The incompetence of Joke Biden’s Treasury is staggering. You’d think that Janet Yellen, a former Fed Chairman, would have a clue.

Instead, when interest rates were on the floor, Yellen issued short-term paper. She should’ve locked in those idiotically low rates with long-term bonds and enjoyed Powell’s hiking cycle. Now, she’s stuck trying to finance the enormous deficit at normal rates. Stupid.

Why are we running a 7% budget deficit when we’ve got full employment?

Goodies for all those registered voters. That’s why.

The Private Sector

Productivity is improving now, just as when email went mainstream in the 1990s. Automation and AI have made it easier for solopreneurs to run fully-fledged businesses, and blockchain has created an entirely new industry.

Not everything is perfect, but it’s for businesses to iterate along the path of success. It’s not for the government to dictate.

The Fear of Crowding Out

First, let’s define “crowding out.”

Crowding out happens when increased government spending or borrowing reduces or "crowds out" private spending and investment. It occurs when expansionary fiscal policies, such as increased government spending (as we have now) or tax cuts, lead to higher interest rates.

Those higher interest rates - like we have now - make it more expensive for private businesses and consumers to borrow and invest, reducing their spending. This "crowds out" private investment.

Crowding out is more likely to occur when the economy is already at or near full employment - where we are right now - as government spending has limited capacity to increase overall economic activity. It has adverse long-term effects by reducing capital accumulation and economic development. 

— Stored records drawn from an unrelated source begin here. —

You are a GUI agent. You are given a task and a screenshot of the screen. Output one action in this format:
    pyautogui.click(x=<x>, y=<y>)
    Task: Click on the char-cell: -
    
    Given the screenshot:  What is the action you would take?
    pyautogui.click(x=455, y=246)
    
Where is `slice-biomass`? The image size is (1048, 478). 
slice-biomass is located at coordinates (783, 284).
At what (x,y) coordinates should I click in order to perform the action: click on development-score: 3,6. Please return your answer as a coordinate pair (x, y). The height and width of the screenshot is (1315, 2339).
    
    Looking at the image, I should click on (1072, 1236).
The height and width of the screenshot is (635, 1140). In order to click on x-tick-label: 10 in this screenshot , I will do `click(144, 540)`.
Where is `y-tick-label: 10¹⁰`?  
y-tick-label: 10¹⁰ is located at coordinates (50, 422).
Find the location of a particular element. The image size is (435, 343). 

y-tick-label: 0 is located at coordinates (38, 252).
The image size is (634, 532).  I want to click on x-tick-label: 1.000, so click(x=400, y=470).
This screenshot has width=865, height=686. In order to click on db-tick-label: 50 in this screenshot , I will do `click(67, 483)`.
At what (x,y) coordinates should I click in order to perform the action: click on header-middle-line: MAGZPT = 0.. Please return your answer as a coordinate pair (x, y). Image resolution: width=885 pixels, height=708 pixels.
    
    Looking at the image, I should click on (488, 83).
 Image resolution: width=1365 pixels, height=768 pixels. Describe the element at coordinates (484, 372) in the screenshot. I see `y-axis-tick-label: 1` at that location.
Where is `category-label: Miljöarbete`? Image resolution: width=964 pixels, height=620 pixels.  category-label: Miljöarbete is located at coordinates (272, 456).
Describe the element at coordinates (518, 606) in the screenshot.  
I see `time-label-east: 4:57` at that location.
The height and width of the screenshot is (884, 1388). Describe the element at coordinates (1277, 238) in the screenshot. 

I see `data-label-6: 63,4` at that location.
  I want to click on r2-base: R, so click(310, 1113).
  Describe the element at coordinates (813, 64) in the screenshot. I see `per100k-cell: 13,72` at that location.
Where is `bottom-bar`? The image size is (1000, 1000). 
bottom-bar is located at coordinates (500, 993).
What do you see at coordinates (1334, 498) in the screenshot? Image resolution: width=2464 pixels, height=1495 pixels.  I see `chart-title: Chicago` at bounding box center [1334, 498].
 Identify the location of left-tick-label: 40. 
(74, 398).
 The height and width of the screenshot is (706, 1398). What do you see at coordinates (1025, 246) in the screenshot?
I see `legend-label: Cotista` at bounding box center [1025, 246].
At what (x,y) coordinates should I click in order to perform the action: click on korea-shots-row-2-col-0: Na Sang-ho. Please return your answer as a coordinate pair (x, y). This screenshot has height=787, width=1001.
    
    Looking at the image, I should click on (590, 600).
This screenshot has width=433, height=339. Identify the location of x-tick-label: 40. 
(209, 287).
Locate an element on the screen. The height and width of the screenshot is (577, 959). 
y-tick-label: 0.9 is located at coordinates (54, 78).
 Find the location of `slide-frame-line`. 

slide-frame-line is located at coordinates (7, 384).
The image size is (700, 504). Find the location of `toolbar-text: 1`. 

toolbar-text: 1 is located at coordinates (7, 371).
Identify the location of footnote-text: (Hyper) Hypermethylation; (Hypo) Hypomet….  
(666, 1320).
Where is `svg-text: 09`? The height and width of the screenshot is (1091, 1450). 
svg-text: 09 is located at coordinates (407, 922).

For a practical example, if you can buy a “risk-free” US Treasury bond yielding 8%, you certainly would. Most stock market investors don’t make that in a year, so putting your savings in a UST bond that yields 8% is a no-brainer. Now, you’re not investing in the stock or corporate bond markets.

That’s the crowding out Druckenmiller fears.

When so many decently yielding government bonds are on offer, liquidity drains from the private sector. Since Yellen and her treasury made such a catastrophic mistake issuing short-term instead of long-term bonds, this is the problem we’ll have going forward.

Wrap Up

It was a pleasure to see Stan Druckenmiller tell it like it is. There were no histrionics, just facts.

We need more powerful men like him to stand up to The Establishment.

If they do, we may yet get out of this mess.